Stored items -

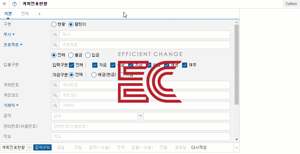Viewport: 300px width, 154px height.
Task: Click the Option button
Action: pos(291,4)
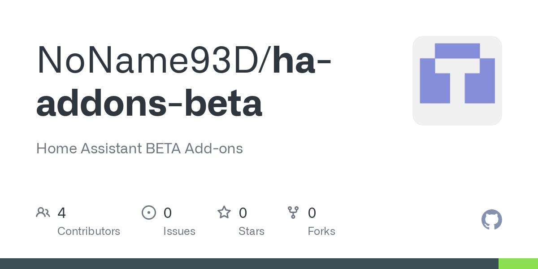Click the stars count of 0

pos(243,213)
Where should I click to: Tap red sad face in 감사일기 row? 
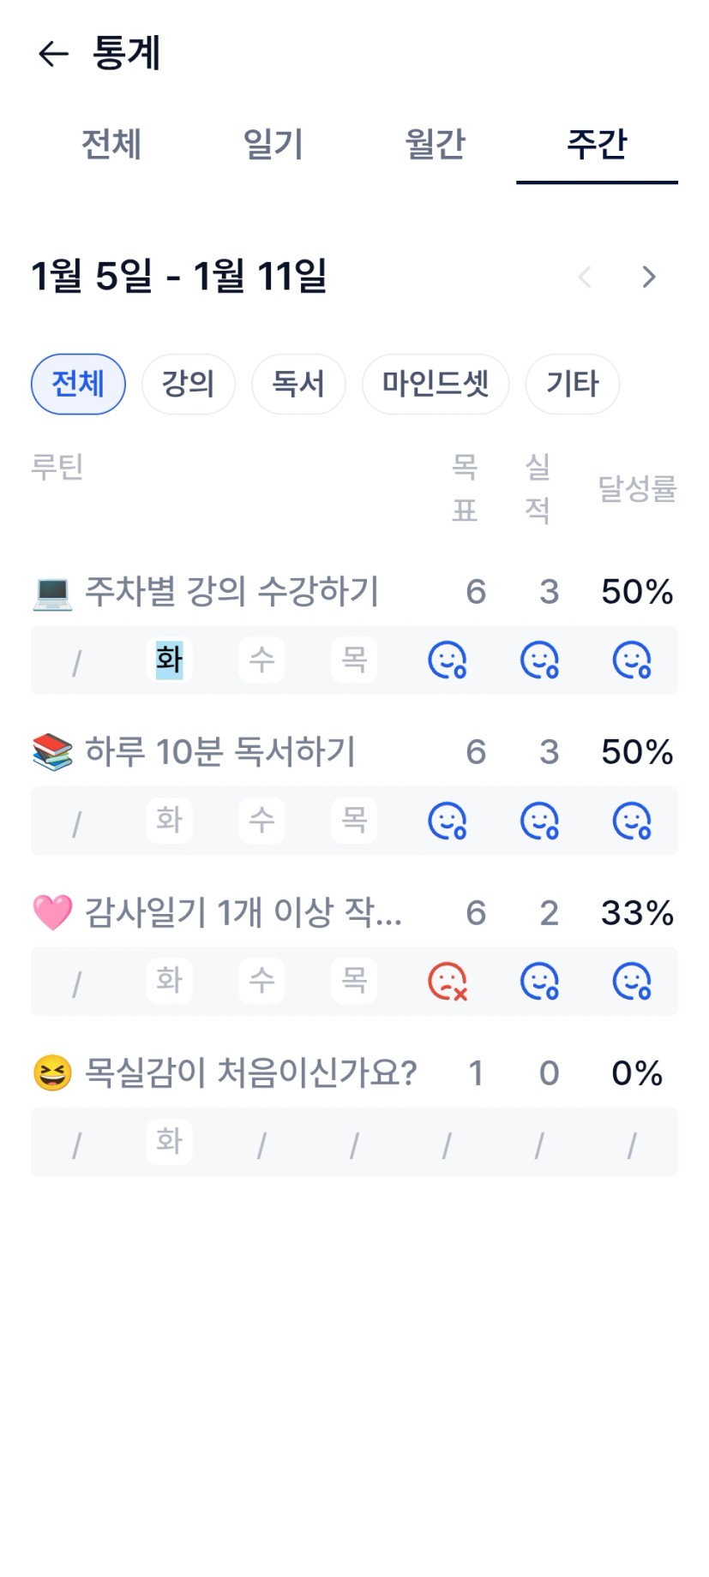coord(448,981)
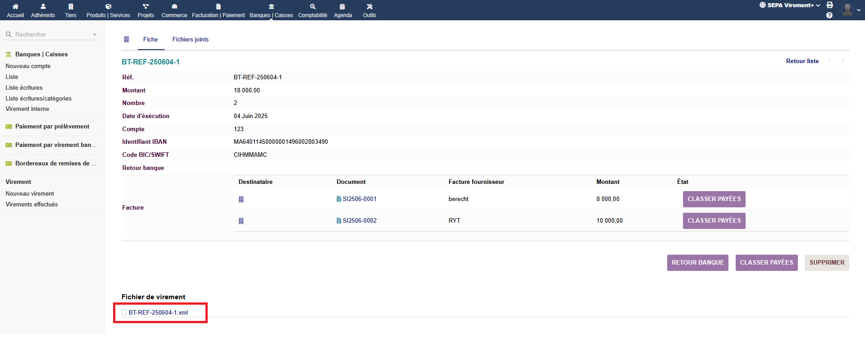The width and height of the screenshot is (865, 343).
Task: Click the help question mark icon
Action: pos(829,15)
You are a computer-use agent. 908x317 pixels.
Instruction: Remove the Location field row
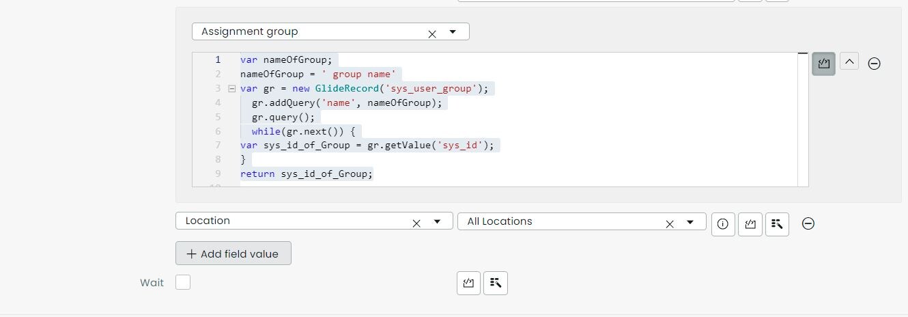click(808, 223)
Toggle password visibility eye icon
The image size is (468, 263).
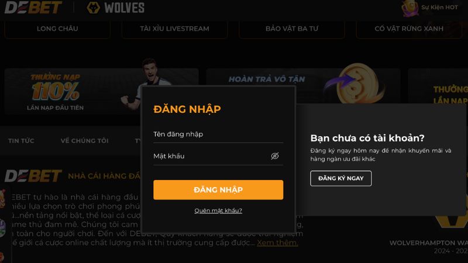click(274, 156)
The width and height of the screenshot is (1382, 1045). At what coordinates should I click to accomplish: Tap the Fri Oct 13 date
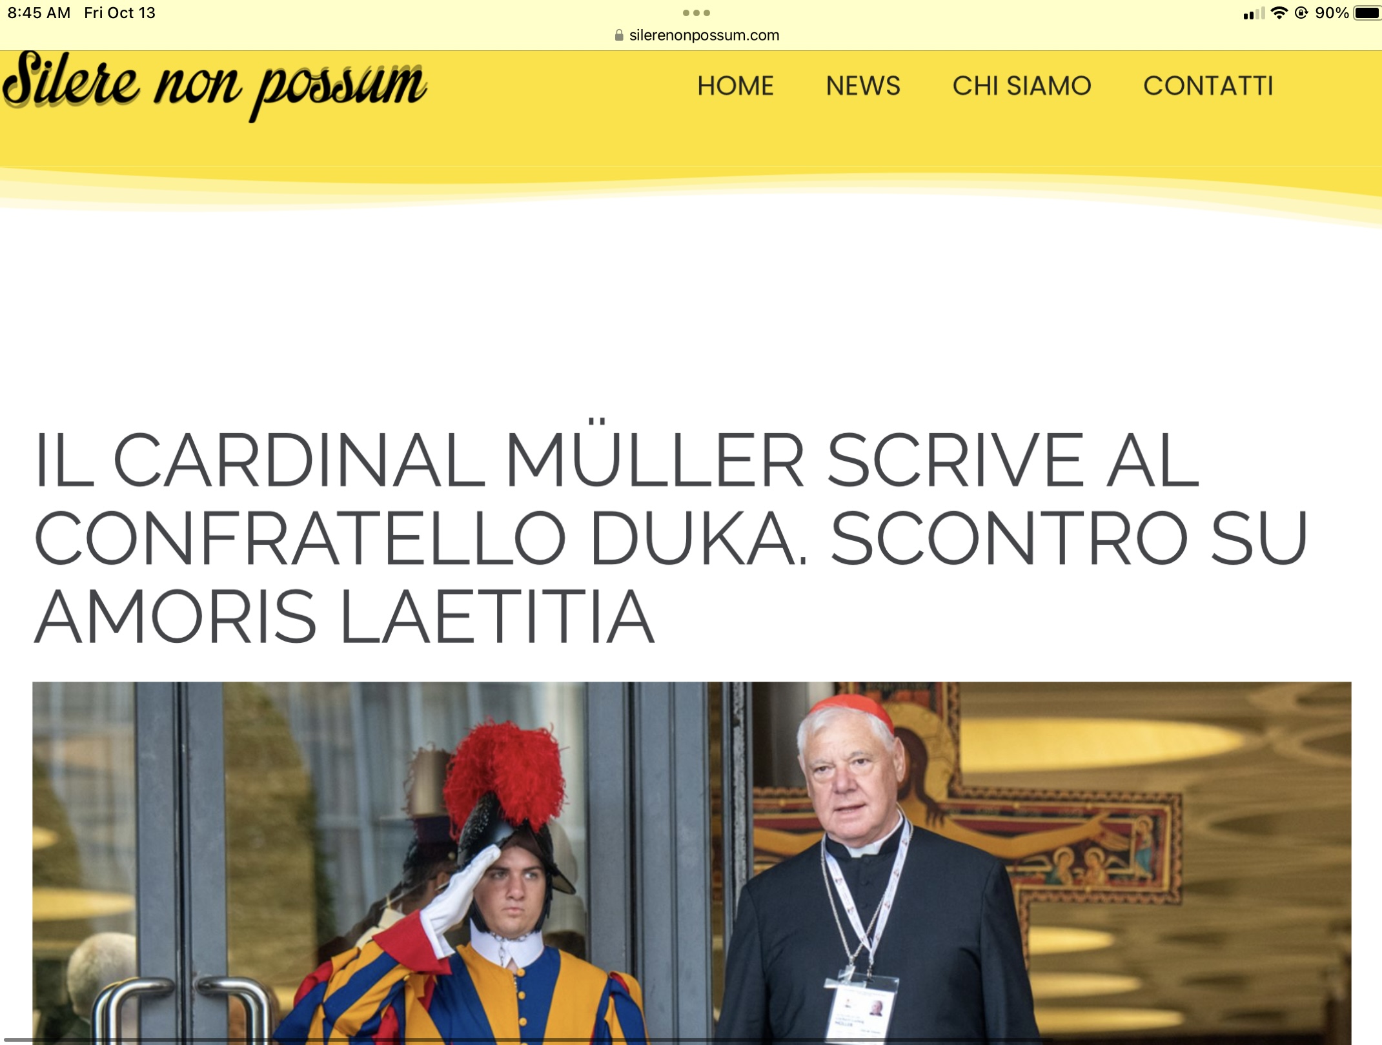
...
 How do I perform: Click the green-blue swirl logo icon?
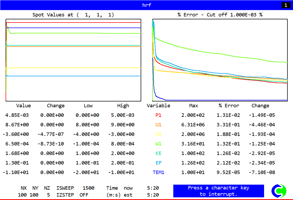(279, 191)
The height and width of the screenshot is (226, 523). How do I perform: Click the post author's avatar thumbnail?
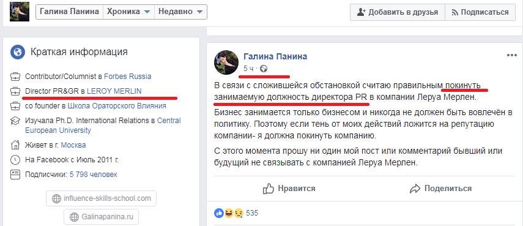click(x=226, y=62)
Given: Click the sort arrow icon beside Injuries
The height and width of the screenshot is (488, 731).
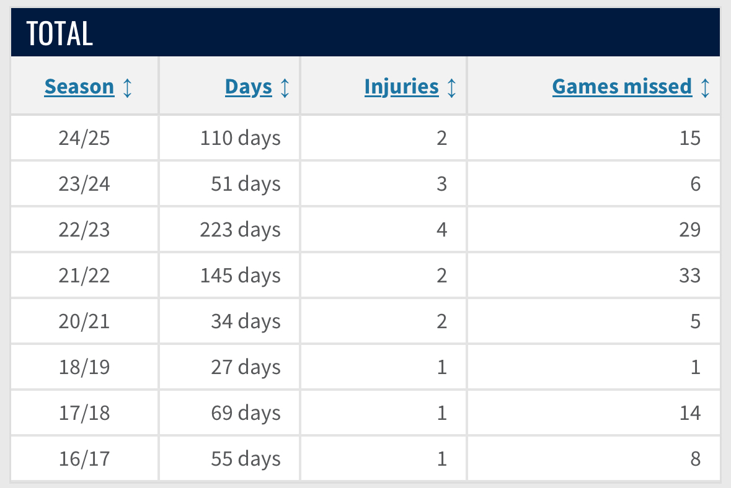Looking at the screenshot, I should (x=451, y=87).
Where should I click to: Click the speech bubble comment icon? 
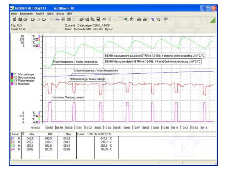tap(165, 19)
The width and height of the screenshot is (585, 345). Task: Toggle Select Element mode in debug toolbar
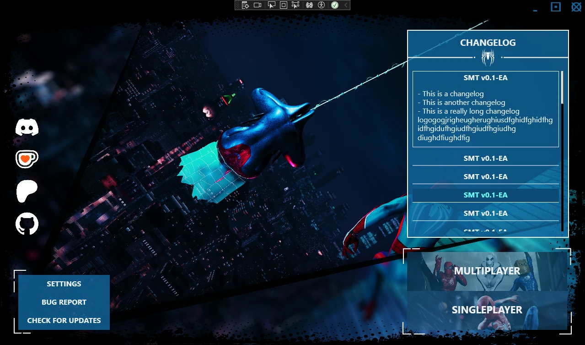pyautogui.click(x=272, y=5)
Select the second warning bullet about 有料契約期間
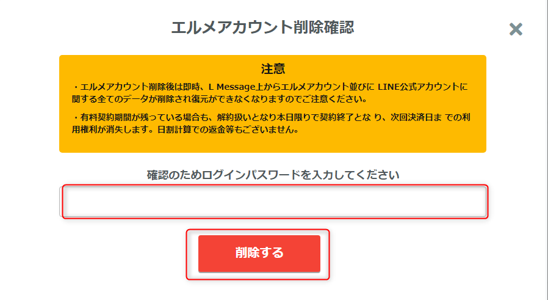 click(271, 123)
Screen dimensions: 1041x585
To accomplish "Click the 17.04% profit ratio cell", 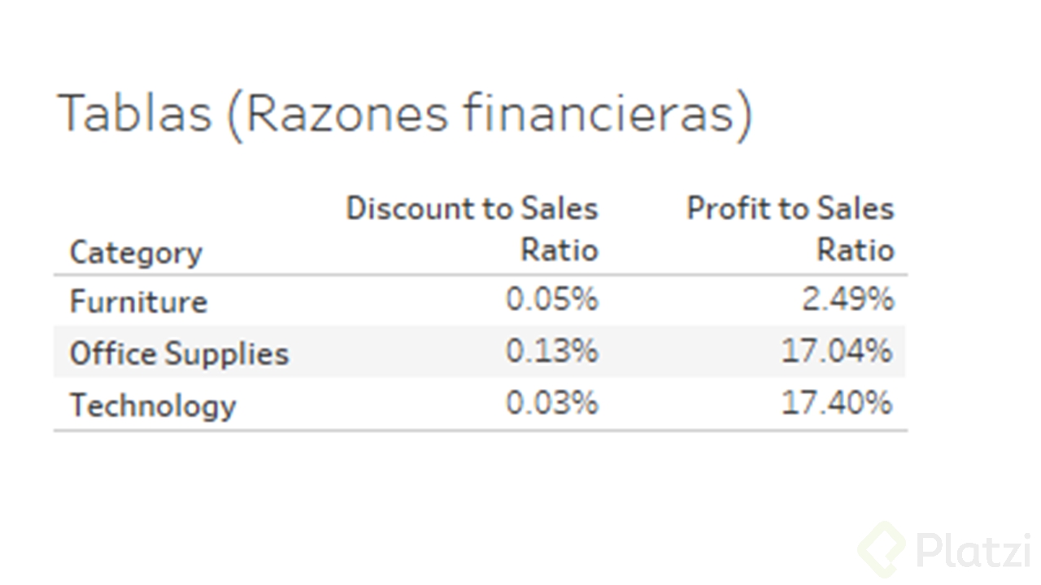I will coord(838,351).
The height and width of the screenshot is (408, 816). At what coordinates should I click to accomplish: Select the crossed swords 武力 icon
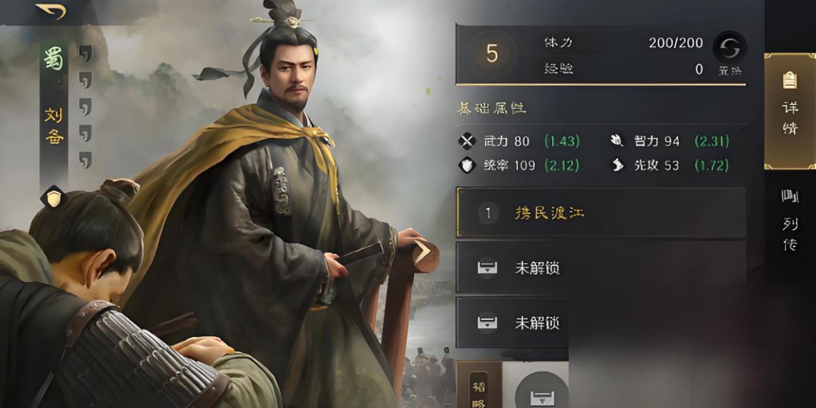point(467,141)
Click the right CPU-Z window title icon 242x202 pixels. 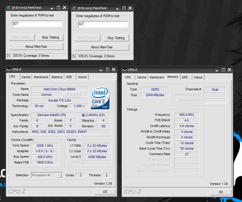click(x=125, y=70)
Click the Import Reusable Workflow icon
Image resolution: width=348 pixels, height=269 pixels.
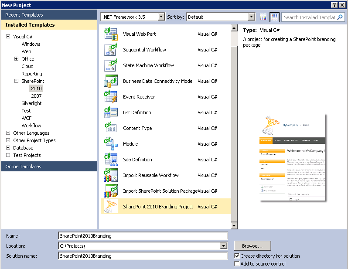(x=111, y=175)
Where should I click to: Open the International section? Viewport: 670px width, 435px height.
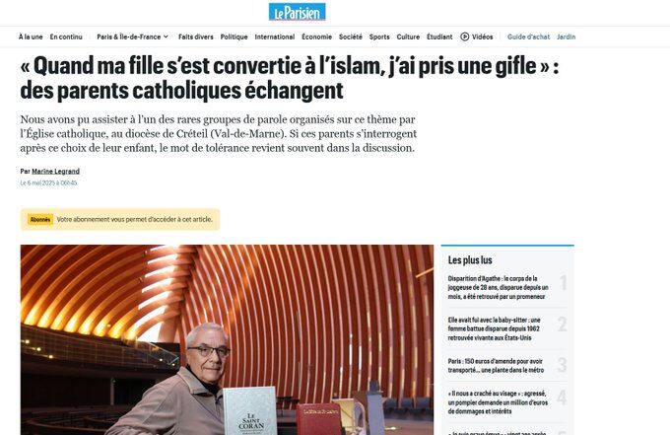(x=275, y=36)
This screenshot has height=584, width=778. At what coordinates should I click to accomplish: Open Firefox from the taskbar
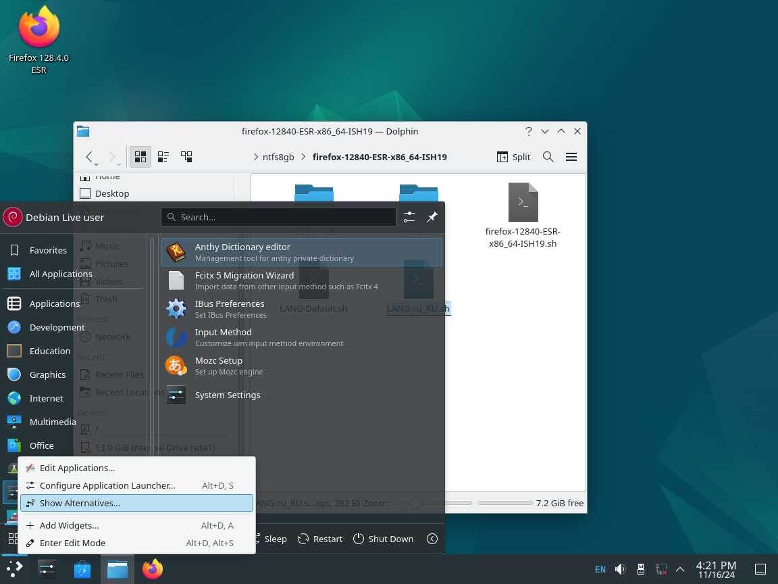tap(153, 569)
==
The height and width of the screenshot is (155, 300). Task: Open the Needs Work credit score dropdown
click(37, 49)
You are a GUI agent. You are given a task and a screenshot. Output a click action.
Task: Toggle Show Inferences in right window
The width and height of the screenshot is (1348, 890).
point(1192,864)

Your instructions - Quote the stretch of the material from the line containing "You are a GUI" through the line containing "point(1192,864)", including both of those lines, and nothing else.

Exercise result -
You are a GUI agent. You are given a task and a screenshot. Output a click action.
Task: Toggle Show Inferences in right window
The width and height of the screenshot is (1348, 890).
point(1192,864)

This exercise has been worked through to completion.